All in all, this means that the GMT will be 200 times more powerful than any research telescope currently in operation, according to the GMTO.

We don’t currently have a clear timeline for when it will become operational, but this is expected to happen in the late 2020s. This last funding round is bound to speed that process along. According to the GMTO, there has been significant progress in the building efforts during the last few years.

“Six of seven primary mirror segments have been cast in Tucson, Arizona. The third primary mirror segment has completed its two-year polishing phase and is undergoing final testing. Construction of a 40,000-square-foot facility in Rockford, Illinois to manufacture the telescope structure is complete. The production of the telescope’s first adaptive secondary mirror is well underway in France and Italy, and the site in Chile is primed for the next stage of construction and pouring of the foundation,” the GMTO says.

“This latest $205 million investment round positions the Giant Magellan Telescope to be one of the first in a new generation of extremely large telescopes to be constructed. First light is anticipated by the end of the decade.”

When completed, the GMT will use seven of the world’s largest mirrors, each at a diameter of 8.4 meters, to create a mirror array 25.4 meters wide that will produce the most detailed images ever taken of outer space. The seven sub-mirrors will shift position to reshape the array with a maximum frequency of 2,000 times per second in order to allow it to correct the optical blurring effect of Earth’s atmosphere.

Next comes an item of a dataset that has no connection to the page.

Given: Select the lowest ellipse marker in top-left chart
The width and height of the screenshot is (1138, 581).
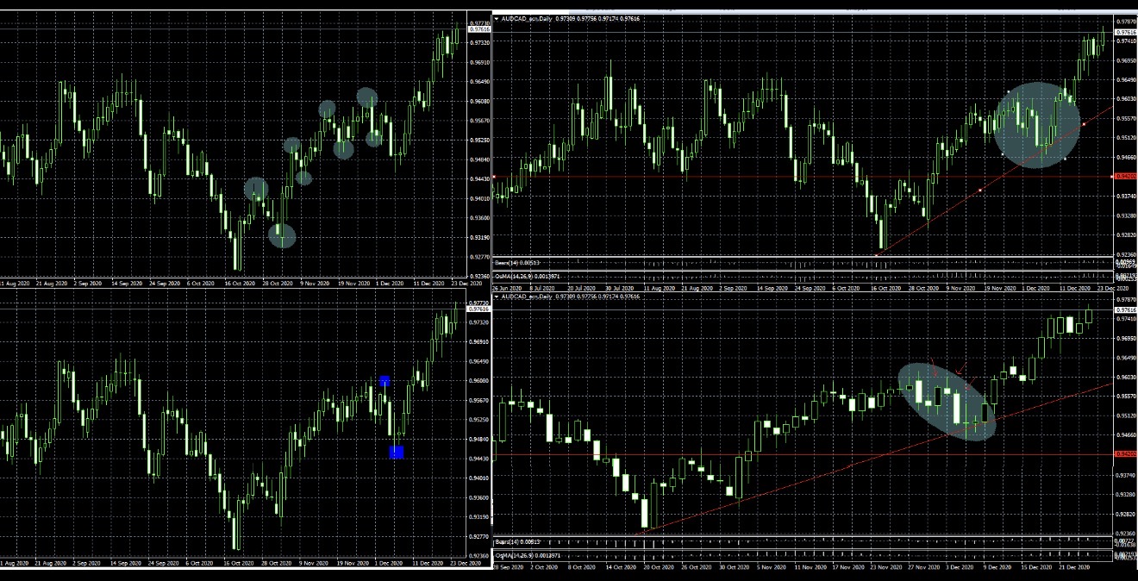Looking at the screenshot, I should 282,235.
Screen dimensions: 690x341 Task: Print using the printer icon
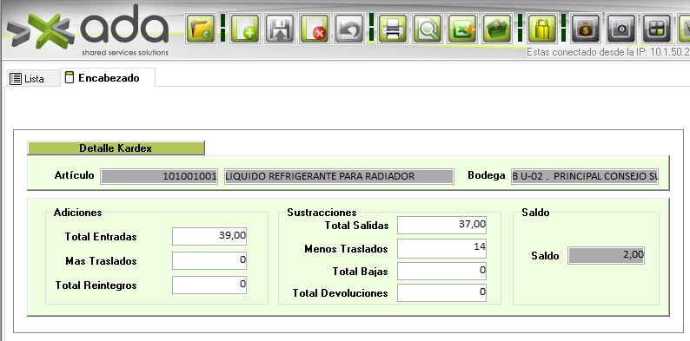[393, 29]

Image quality comparison of a small patch of sky as observed by the James Webb Space Telescope (left), and by a simulation of the Giant Magellan Telescope using adaptive optics to achieve diffraction-limited seeing from the ground (right). Image credits: giantmagellan.org.

Its total light-collecting area will be 368 square meters, which, GMTO explains, will allow it to pick up the details engraved on a dime from 99 miles (160 kilometers) away.

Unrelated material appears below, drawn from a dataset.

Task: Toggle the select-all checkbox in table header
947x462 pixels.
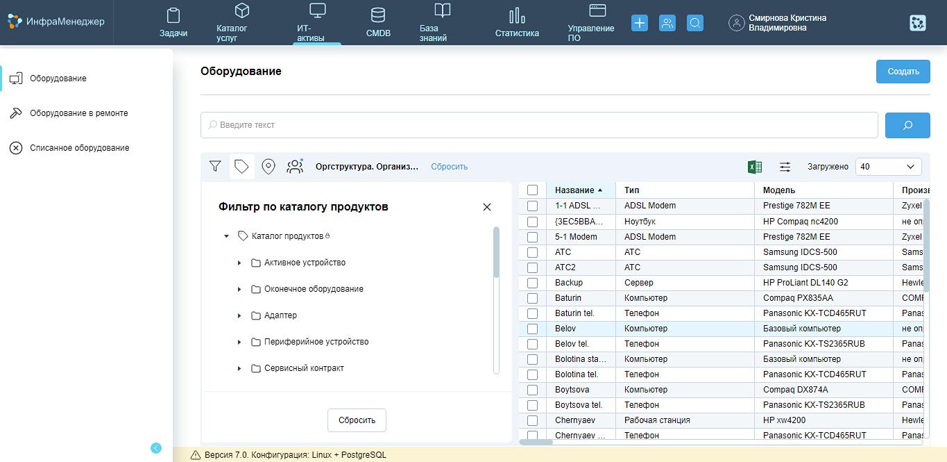Action: click(532, 190)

The telescope mount will be 39 meters tall and weigh 2,100 tons, and the whole device will be held in a 65-meter enclosure that can complete a full rotation in around three minutes.

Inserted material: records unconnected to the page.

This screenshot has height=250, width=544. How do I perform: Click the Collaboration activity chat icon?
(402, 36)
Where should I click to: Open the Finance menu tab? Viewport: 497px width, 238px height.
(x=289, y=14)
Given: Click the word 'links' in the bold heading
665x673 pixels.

“This unprecedented angular resolution, combined with revolutionary spectrographs and high contrast cameras, will work in direct synergy with JWST to empower new scientific discoveries,” the GMTO says.

The new investment includes leading commitments from the Carnegie Institution for Science, Harvard University, the São Paulo Research Foundation (FAPESP), The University of Texas at Austin, University of Arizona, and the University of Chicago. It came hot on the heels of the National Academy of Sciences Astro2020 Decadal Survey which ranked the program a top priority and considers it “absolutely essential if the United States is to maintain a position as a leader in ground-based astronomy.”

“We are honored to receive this investment in our future,” said Dr. Robert Shelton, President of Giant Magellan Telescope. “The funding is truly a collaborative effort from our Founders. It will result in the fabrication of the world’s largest mirrors, the giant telescope mount that holds and aligns them, and a science instrument that will allow us to study the chemical evolution of stars and planets like never before.”